* YOUR ASSIGNMENT:
From the data that follows, copy every line holding the string "will".
--- MATERIAL FOR THIS TASK Enclosed Below ---
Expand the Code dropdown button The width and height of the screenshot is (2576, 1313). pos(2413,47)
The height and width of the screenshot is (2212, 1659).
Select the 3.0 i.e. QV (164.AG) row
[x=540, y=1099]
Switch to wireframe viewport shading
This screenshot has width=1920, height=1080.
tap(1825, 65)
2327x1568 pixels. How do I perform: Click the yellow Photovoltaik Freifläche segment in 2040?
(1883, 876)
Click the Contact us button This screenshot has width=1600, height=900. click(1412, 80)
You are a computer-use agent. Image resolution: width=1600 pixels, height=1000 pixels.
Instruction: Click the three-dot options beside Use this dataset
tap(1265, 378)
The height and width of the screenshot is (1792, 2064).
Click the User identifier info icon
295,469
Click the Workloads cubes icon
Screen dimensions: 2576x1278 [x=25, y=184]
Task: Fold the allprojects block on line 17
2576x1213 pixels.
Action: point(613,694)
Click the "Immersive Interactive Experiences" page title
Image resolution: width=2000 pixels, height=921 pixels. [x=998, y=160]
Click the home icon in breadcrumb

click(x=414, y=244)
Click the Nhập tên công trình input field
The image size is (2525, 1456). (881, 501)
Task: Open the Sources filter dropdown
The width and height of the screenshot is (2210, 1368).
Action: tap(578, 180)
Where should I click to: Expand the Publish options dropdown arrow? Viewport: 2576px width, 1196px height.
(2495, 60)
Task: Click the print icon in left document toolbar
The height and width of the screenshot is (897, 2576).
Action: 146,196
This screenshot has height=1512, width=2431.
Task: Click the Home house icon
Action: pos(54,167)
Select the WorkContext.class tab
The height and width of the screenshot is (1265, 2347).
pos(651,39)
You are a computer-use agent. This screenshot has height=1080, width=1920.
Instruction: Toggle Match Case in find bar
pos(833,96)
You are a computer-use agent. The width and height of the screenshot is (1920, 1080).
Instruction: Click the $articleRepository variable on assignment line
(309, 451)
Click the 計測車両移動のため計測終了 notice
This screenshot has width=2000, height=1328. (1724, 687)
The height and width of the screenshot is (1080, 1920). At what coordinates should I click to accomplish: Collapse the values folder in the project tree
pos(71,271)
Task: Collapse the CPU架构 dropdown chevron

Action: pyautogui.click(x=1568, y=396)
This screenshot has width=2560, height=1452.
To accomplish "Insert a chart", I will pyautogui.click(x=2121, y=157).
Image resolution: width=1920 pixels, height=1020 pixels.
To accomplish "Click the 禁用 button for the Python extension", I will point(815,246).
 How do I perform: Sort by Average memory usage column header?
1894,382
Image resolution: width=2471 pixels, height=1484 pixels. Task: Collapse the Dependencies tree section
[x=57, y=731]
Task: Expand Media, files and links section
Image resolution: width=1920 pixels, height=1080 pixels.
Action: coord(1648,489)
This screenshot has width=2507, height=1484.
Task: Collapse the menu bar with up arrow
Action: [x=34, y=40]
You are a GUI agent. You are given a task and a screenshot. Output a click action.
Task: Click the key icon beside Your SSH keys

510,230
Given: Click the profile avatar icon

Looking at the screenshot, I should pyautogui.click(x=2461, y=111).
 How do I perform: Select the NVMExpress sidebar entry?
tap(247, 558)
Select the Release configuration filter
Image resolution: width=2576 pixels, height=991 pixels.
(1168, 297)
--- End of Enclosed MATERIAL FOR THIS TASK ---
* EXERCISE RESPONSE:
To accomplish "Insert a chart", I will pyautogui.click(x=2121, y=157).
To accomplish "Click the 禁用 button for the Python extension", I will point(815,246).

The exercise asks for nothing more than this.